Iorich
- First edition
- Author: Steven Brust
- Cover artist: Stephen Hickman
- Language: English
- Series: The Vlad Taltos novels
- Genre: Fantasy
- Publisher: Tor Books
- Publication date: January 5, 2010
- Publication place: United States
- Media type: Print (Hardcover)
- Pages: 319 (1st ed., hardback)
- ISBN: 978-0-7653-1208-2 (1st ed., hardback)
- OCLC: 428026886
- Dewey Decimal: 813/.54 22
- LC Class: PS3552.R84 I57 2010
- Preceded by: Jhegaala
- Followed by: Tiassa

= Iorich =

2010 novel in the Vlad Taltos series by Steven Brust

Iorich is a fantasy novel by American writer Steven Brust, the twelfth book in his Vlad Taltos series, set in the fantasy world of Dragaera.
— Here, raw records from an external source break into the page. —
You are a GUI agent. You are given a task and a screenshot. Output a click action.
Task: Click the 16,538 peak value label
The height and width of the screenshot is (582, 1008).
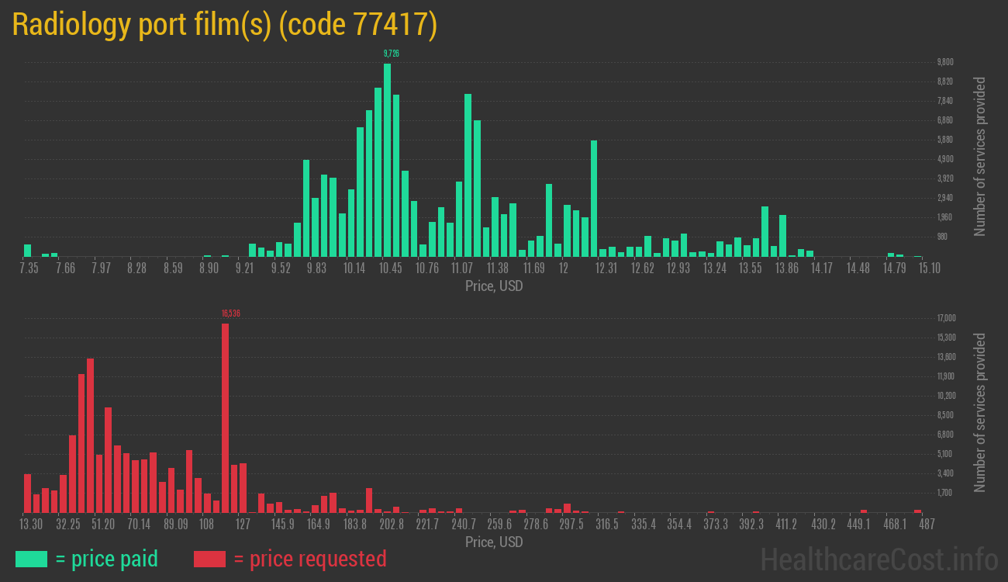pos(230,314)
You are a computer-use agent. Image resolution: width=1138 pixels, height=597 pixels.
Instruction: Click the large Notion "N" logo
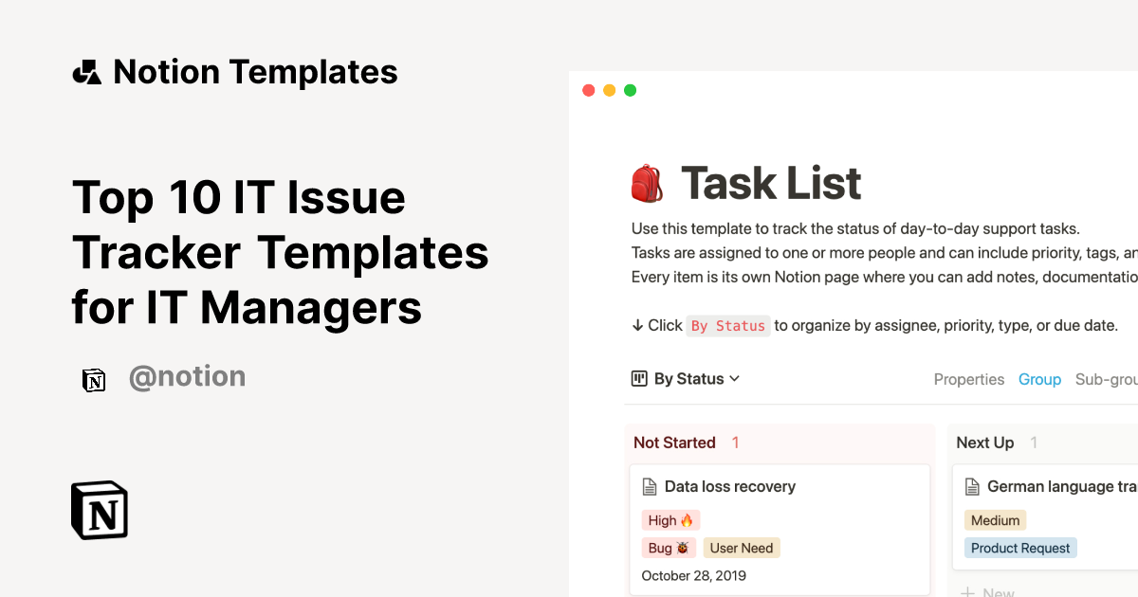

It was published in 2010. Following the trend of the series, it is named after one of the Great Houses and usually features that House as an important element to its plot. The Iorich are renowned for their quest for justice and the rules of law. Initially released in hardcover, rather than being followed by a normal mass-market paperback, a trade paperback was released.

==Plot introduction==
Vlad must uncover the true motives behind the mysterious arrest of one of his friends, and in the process try to find justice—whatever that is.

==Plot summary==
Aliera has been arrested for practicing Elder Sorcery. The Empire was previously aware of her involvement with this ancient magic, so, naturally, confusion arises over the timing of, and true motivation for, her arrest. Aliera seems unwilling to defend herself, and neither Morrolan or Sethra step in to help her situation. Vlad's curiosity (and respect for his friend) lead him to initiate an investigation into the matter and engagement of an advocate to defend Aliera (despite her objections).

Along the way Vlad finds out that the entire affair is all to do with a plot between the Orca, Jhereg and Left hand of the Jhereg.